Text block:
<<<<

April 20, 1998 12:00 PM

Say this for Judge Susan Webber Wright: She’s not one to look for the easy way out. Twenty-four years ago, Wright, then a law student at the University of Arkansas, took a course in admiralty law from a young professor named Bill Clinton. Then, as now, the future President was organizationally scattershot and managed to lose a few exams, among them Wright’s. Clinton offered to give the affected students a B-plus on the test. But Wright wasn’t about to settle for that. She insisted she be allowed to retake the exam and subsequently went home with an A.

>>>>

Tasks and exercises:
a) List, in order, the events of the lost-exam episode in the article about Judge Susan Webber Wright.
b) In the article about Judge Susan Webber Wright, what course did Wright take from Bill Clinton at the University of Arkansas?
c) Write the next part of the article about Judge Susan Webber Wright, continuing after its final sentence.

Dataset extract:
<<<<

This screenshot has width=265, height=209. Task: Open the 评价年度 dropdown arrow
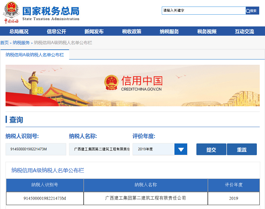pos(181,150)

>>>>
<<<<

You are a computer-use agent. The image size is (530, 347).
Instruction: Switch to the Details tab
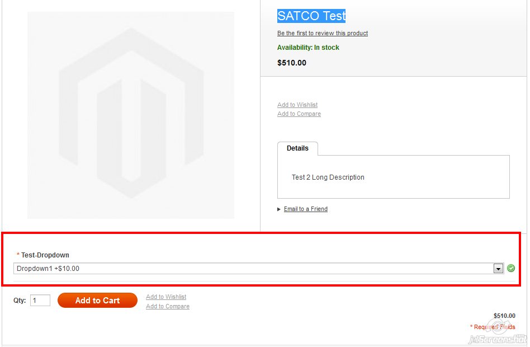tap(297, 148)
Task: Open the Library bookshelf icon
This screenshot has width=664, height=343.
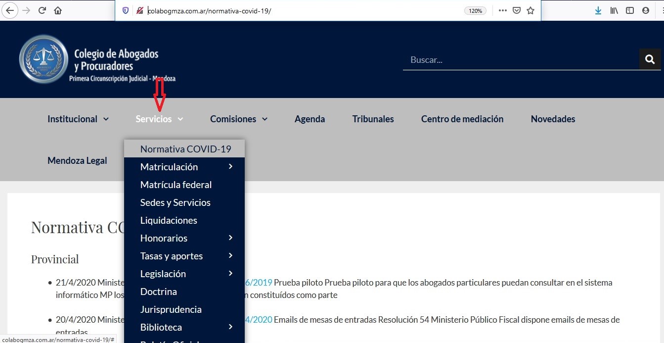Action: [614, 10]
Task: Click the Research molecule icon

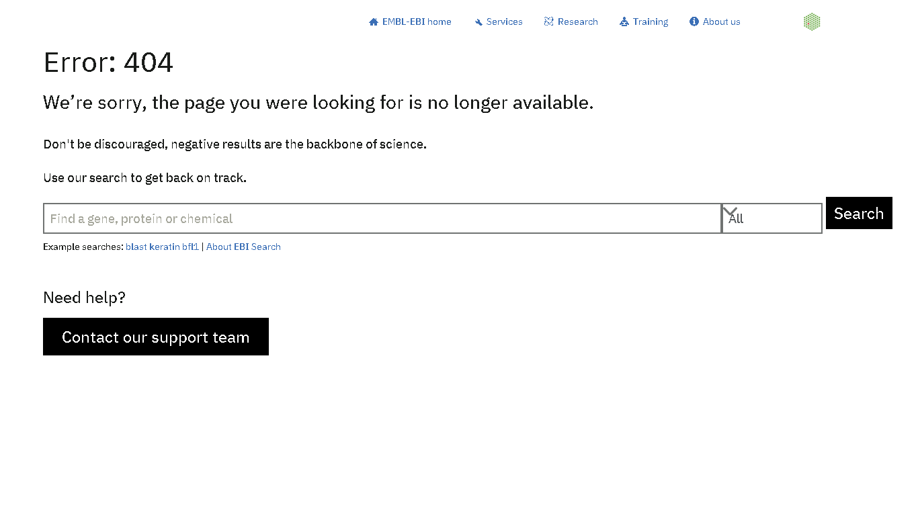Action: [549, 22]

>>>>
<<<<

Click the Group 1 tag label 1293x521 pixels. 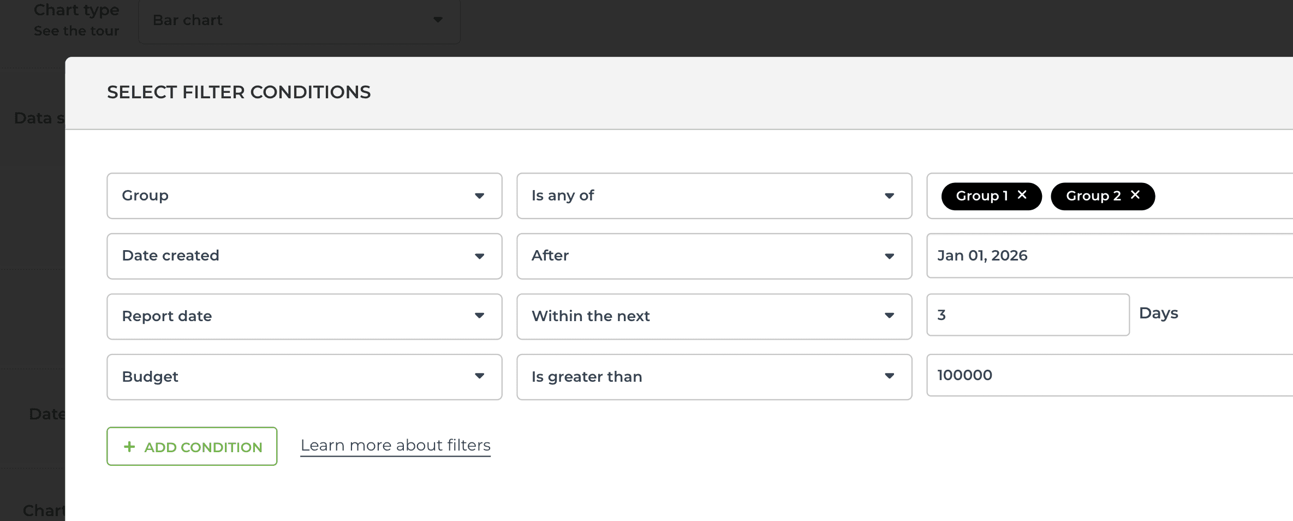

>>>>

In response:
a)
1. Clinton lost a few exams, Wright's among them.
2. Clinton offered the affected students a B-plus on the test.
3. Wright insisted that she be allowed to retake the exam.
4. Wright retook the exam and went home with an A.

b) Admiralty law.

c)
More recently, her willingness to do the Wright thing, regardless of the consequences, may have saved Clinton from political ruin—at least for now. With her ruling April 1 to dismiss Paula Jones’s sexual harassment suit against the President, Wright, 49, a U.S. district judge in Little Rock, ended a grievous public embarrassment that had plagued the Administration for four years. Wright didn’t rule out the possibility, as Jones had alleged, that then-governor Clinton exposed himself and requested oral sex in his suite at the Excelsior Hotel in Little Rock on May 8, 1991. But she did conclude that while such an act would be “boorish,” it did not constitute sexual harassment or deprive Jones of her civil rights. While Jones’s supporters voiced dismay over the ruling, many legal experts consider it sound. “Judge Wright showed a lot of gumption,” says Paul Rothstein, a Georgetown University law professor. “It would have been easy to toss this hot potato to a jury so she wouldn’t incur the wrath of [those] who hate her ruling.”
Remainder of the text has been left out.